I haven’t thrown up in years.

On January 3rd, I awoke at 1:30 am and immediately knew something wasn’t right.  When I stood up, I thought “I am going to throw up.”  Most people know when this is eminent – our instincts kick in and we prepare.  I went out to the kitchen and got water and Gatorade for the recovery after the event.  I got the wet wash cloth to wash my face.  I got the couch ready for me to lounge on and hopefully get back to sleep. (I had a busy day ahead of me.) Finally, I sat down and waited.  About forty-five minutes later, it was over.  One minute of sheer, out of control, sweat producing, head pounding bowing to a porcelain bowl.

When it was over, I used my wash cloth and washed my face.  I brushed my teeth and began sipping my Gatorade/ water concoction.  I slumped on the couch and closed my eyes.  It was over.  Until an hour later, I was doing the same routine one more time.  Even more energetic than before.  It ended a crazy two hours.

What amazing pearl of wisdom can I share with you from that story?

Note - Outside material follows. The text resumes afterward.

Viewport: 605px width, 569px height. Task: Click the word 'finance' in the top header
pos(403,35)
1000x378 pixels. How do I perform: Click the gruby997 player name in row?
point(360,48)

I do not like to be out of control.

As much as I can prepare for the episode and the recovery afterwards, there is a terrible unknown that I cannot control when I feel sick.  Similarly, you and I have a fresh 24 hours set before us.  Think about all the things you truly have control over.  How about your relationship with God – He is the one leading you by his Word and purpose for your life.  He is in control.  Your relationship with spouse, family, loved ones and friends.  They choose to do what you want or what they want for themselves.  They have control. At work, those who lead you, you lead with and who you lead – all follow the same mantra – they choose to align with you or do their own thing.  Like my earlier story, you can go to bed feeling fine and wake up feeling nauseous – things change.  Things we own break, stop working or quit.  God throws a mean curve ball.  When you experience a change in an area, you react and may even lead.  Yet, you do not control.

Here is what you can control…you.

Namely, you thoughts, words and actions.  No one can do that for you.  They can give you ideas, point you in a direction and walk ahead of you.  Yet, you control when you think the first thought, say the first word or take the first step.  You control you and it is a full-time job.  For all the times we feel powerless, we are actually far from it.  We are fully empowered.  Even though I knew I was going to get sick, I could choose my attitude and reaction to it.  I can choose how I communicated it to those I work with and my family.  I can choose to be angry with God that He let it happen or I can try to find the blessing in it.  (Could it be so I could blog about it…hmmm.)

What would your 2018 look like if you chose to grow in your ability to take the reigns of  your thoughts, words, actions?  Everything else will be “out of control,” but you will be in control.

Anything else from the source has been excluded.